Back to business.
Le 69e festival des Cannes Lions a plié son tapis rouge vendredi soir, après une semaine d’awards, de conférences en anglais et de soirées exclusives. Trois ans après la dernière édition, les Lions ont tout fait pour revenir en force. Que pouvons-nous en retenir ? L’analyse de la Réclame.
Une nouvelle normalité… très normale
Faut-il s’en réjouir ou s’en étonner ? Retrouver les Cannes Lions en 2022 donne l’impression d’assister à l’édition de 2020 s’il n’y avait pas eu de Covid pour percuter la marche du monde. La dernière édition date de 2019, mais peu de choses ont changé. Les Awards et le Palais sont fidèles à leur protocole, tout comme les plages des plateformes qui rivalisent de taille, de conférences et de petites attentions pour les festivaliers. Les yachts des sociétés de l’ad tech se frottent à nouveau les pare-battages le long du quai du Palais.
Qu’y voir de nouveau ? Du gel hydroalcoolique partout, la sensation d’y croiser un peu moins de monde, mais surtout des exposants qui font leur arrivée ou renforcent leur présence.
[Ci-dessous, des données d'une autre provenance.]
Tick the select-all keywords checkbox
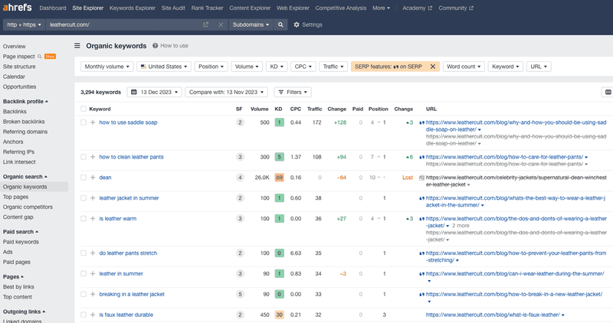Image resolution: width=613 pixels, height=323 pixels. (x=84, y=109)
Amazon a largement développé son aura cannoise avec son propre “Port” à proximité des yachts pour présenter à la fois Amazon Ads, Amazon Studios, AWS, mais aussi Twitch (dans un appartement à part) et Wondery (podcasts). Reddit était présent à différents endroits de la Croisette, confirmant le déploiement du site communautaire en Europe et en particulier en France. Pinterest est passé d’un stand expérientiel en face du Palais à une bien plus grande plage, toute aussi expérientielle, y évoquant la non-toxicité de ses contenus tout en faisant la part belle aux influenceurs.
Pas de French Camp de l’AACC cette année, mais une plage RTL qui a l’intelligence d’y organiser nombre de rendez-vous français, servant de base arrière à l’écosystème hexagonal. La pétanque la Réclame en moins !
RSE contre metaverse
Que ce soit dans le Palais, les plages, les yachts (sic) ou les hôtels, la “sustainability” aurait pu faire partie du bingo de toute bonne conférence cannoise. Mention spéciale pour la conférence “By 2030 Every Ad Will Be a Green Ad” réunissant les grandes holdings publicitaires au Palais. Ou bien “Sustainability in Advertising – Can Coffee Save the World?” faisant se rencontrer Lavazza, Amazon et la planète autour d’un café.
Si les angles de ces conférences étaient plus orientés croissance verte que décroissance, les membres de Greenpeace sont venus jouer les “casseurs d’ambiance en soirée” avec un voilier jetant l’ancre au large d’où partaient chaque jour des happenings millimétrés de la part de cette ONG experte en communication. De la cérémonie de remise des prix interrompue, à la plage de WPP envahie pour protester contre la publicité pour les énergies fossiles, jusqu’à l’échelle de pompier permettant au meme canin “this is fine” de surplomber le tapis rouge du Palais.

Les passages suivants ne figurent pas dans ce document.